§ **Record set**
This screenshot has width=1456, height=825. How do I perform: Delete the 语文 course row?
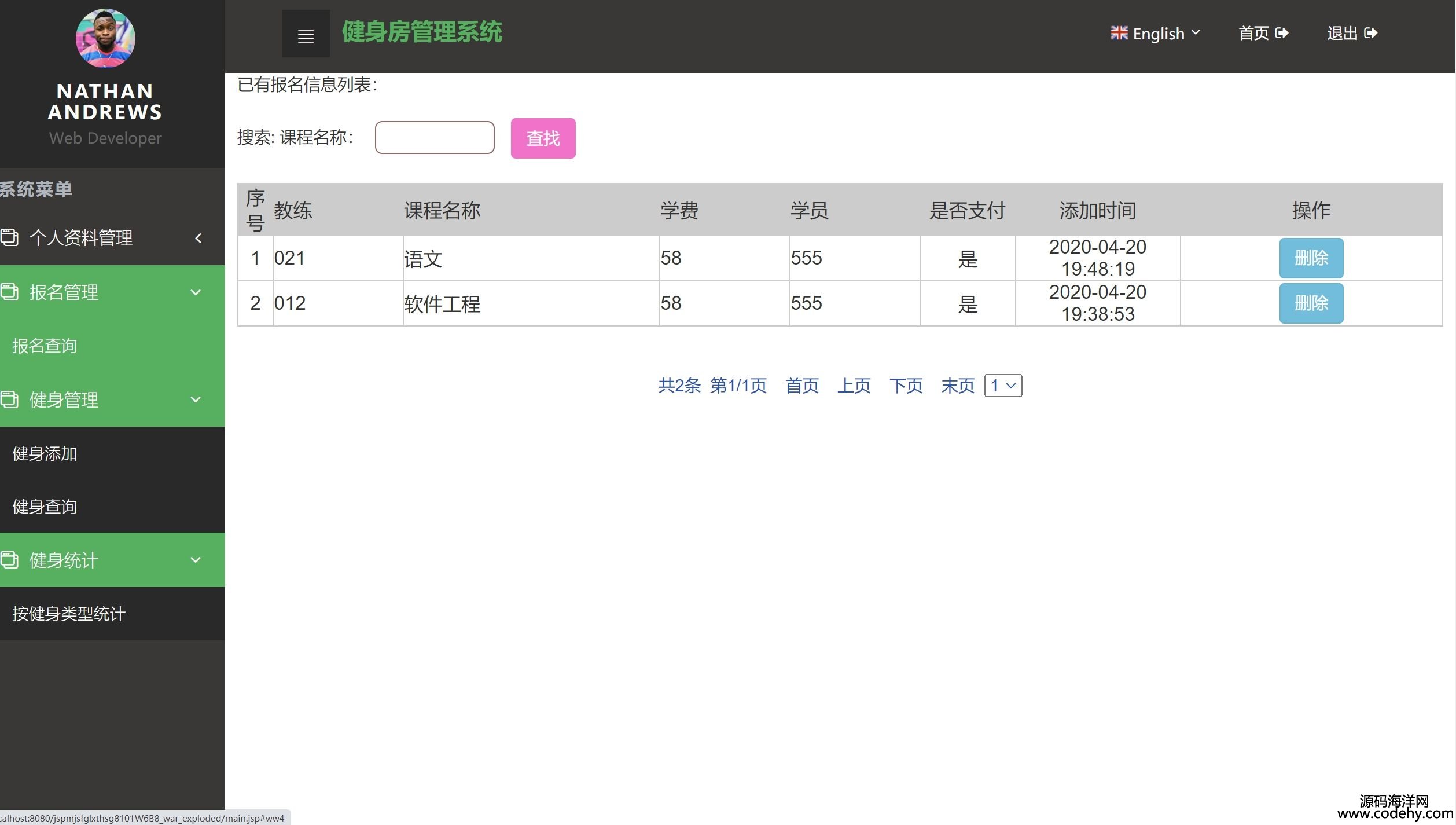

* * *

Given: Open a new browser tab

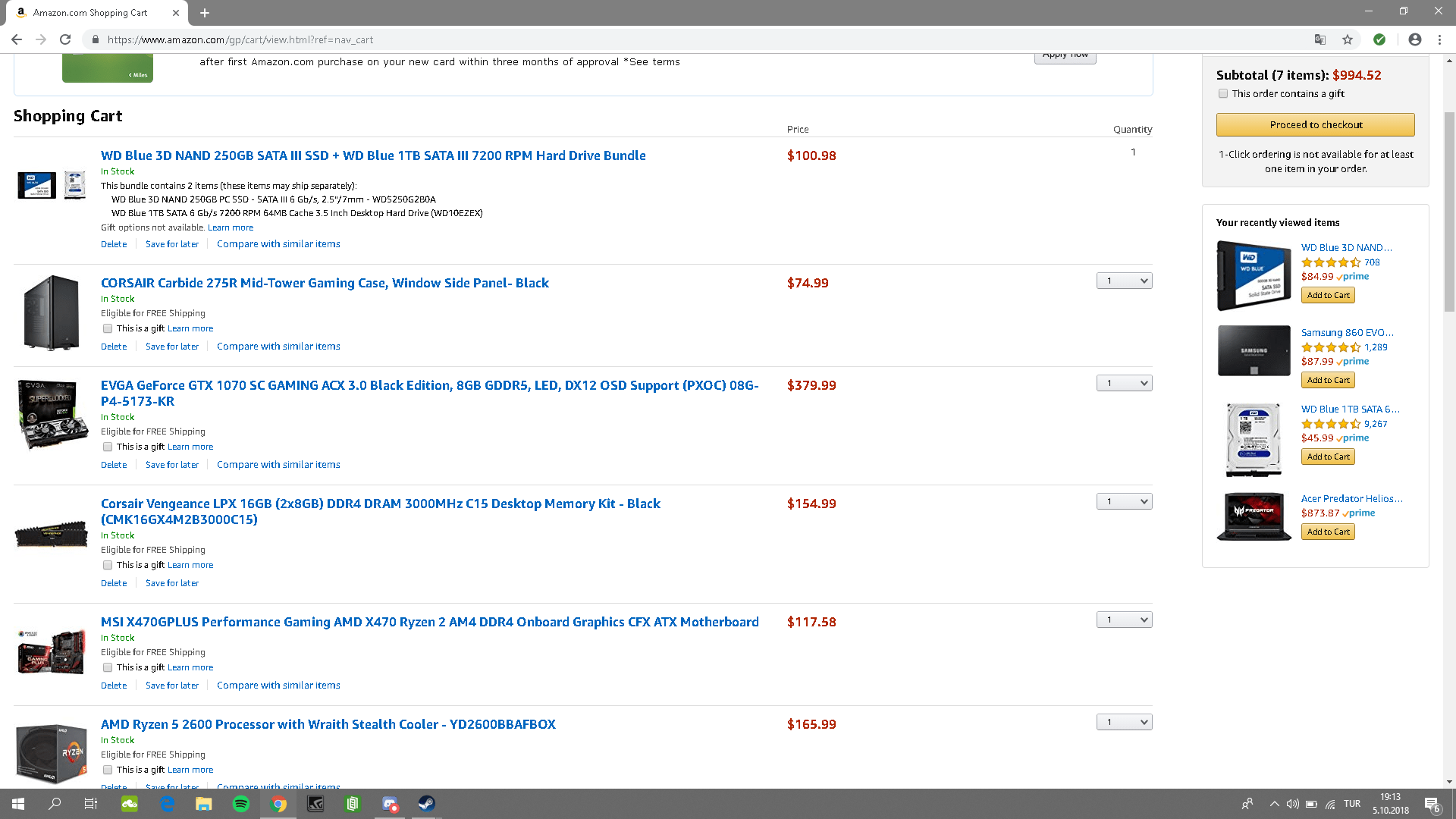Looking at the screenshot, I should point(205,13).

==

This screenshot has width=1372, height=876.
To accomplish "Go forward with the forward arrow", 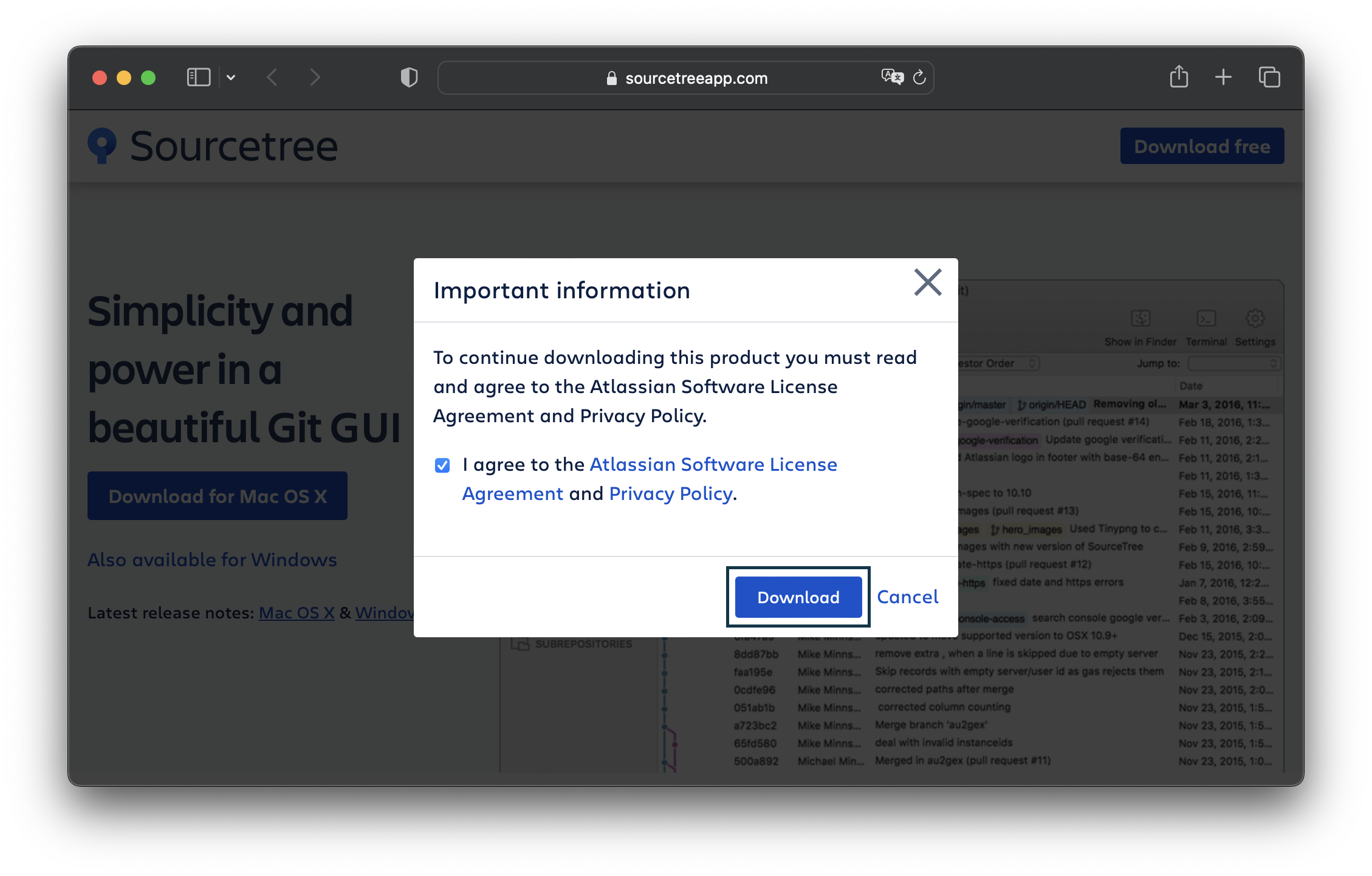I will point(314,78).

§ **Your objective**
Go through the records line by line, and copy each line that holds the string "width".

§ **Answer space**
This screenshot has width=1456, height=825. How do I perform: Delete the 语文 course row?
This screenshot has width=1372, height=876.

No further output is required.